Given text:
Jenny Durkan Claims Victory, Will Become Mayor of Seattle Later This Month

A second ballot drop widened her lead and pushed opponent Cary Moon to concede.

It’s official. Former U.S. Attorney Jenny Durkan will be the next mayor of Seattle following the concession of her general election opponent Cary Moon on Wednesday afternoon.

Moon, an urban planner, refused to quit last night, despite the fact that Durkan boasted a 20-point lead with 61 percent of the votes counted in the initial ballot drop. But a new batch of votes tallied on Wednesday afternoon widened Durkan’s path to victory.

“I ran for Mayor because I felt an immense duty and responsibility to ensure Seattle—our beautiful, vibrant, diverse city—works for everyone,” Moon said in a press release announcing her concession.

“We all belong here, and deserve a voice in shaping our city’s future. I know you won’t stop fighting for what you believe is right, and I won’t stop fighting either,” Moon concluded in her statement to supporters.

Her opponent’s advantages weren’t lost on Moon, who said in a statement that “Despite being outspent 3:1, we ran a strong, transparent, and honest campaign about vision and solutions. We drove the conversation around housing affordability, real estate speculation, municipal broadband, and wealth inequality.”

Durkan is charged with running the city during a time of rapid growth, vast income disparities, and a surging homelessness crisis. “The hard work of delivering progress starts today,” Durkan said in a statement following Moon’s concession. “Our city will—and must—come together around the solutions to address the urgent issues facing our city from homelessness to affordability to addressing systemic inequities.”

Material:
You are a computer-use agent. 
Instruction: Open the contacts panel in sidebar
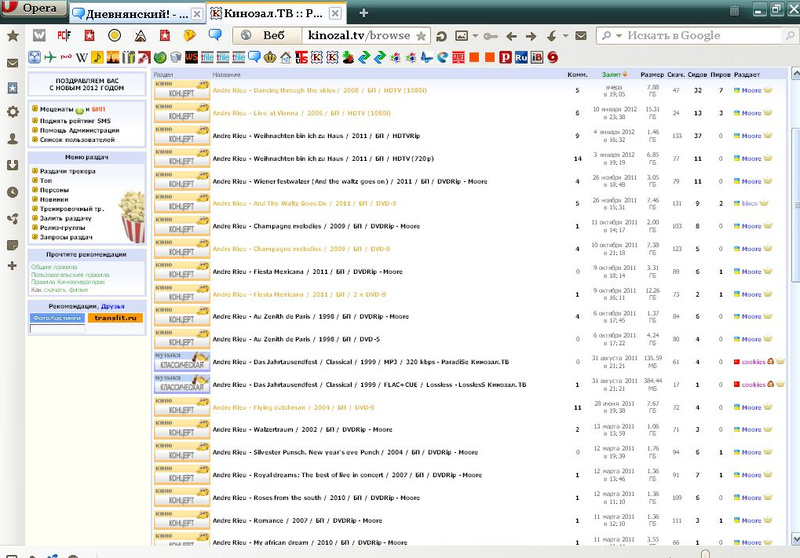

Task set:
**a)** In the article on the Seattle mayoral election, retype the passage between "Moon, an urban" and "statement to supporters.", inclusive.
**b)** Answer these questions using the Seattle mayoral election article:
(i) What is Cary Moon's profession?
(ii) By what ratio did Moon say her campaign was outspent?
(iii) What percentage of the votes had been counted in the initial ballot drop when Durkan held a 20-point lead?
**c)** Write what comes next in the article on the Seattle mayoral election, picking up after its final sentence.

Set of answers:
**a)**
Moon, an urban planner, refused to quit last night, despite the fact that Durkan boasted a 20-point lead with 61 percent of the votes counted in the initial ballot drop. But a new batch of votes tallied on Wednesday afternoon widened Durkan’s path to victory.

“I ran for Mayor because I felt an immense duty and responsibility to ensure Seattle—our beautiful, vibrant, diverse city—works for everyone,” Moon said in a press release announcing her concession.

“We all belong here, and deserve a voice in shaping our city’s future. I know you won’t stop fighting for what you believe is right, and I won’t stop fighting either,” Moon concluded in her statement to supporters.

**b)**
(i) She is an urban planner.
(ii) 3:1.
(iii) 61 percent.

**c)**
Durkan will take office on November 28, rather than in January, since Murray resigned amid sexual abuse allegations.

“I want to congratulate Cary Moon on the strong race that she’s run and the ideas she brought to the table. In nearly 100 debates and forums, I saw firsthand her love for our city and her commitment to compassionately address the toughest challenges facing Seattle,” Durkan said in her statement. “Over the next few weeks, I look forward to working closely with Mayor Burgess and the City Council as well as city officials and workers to ensure a smooth transition.”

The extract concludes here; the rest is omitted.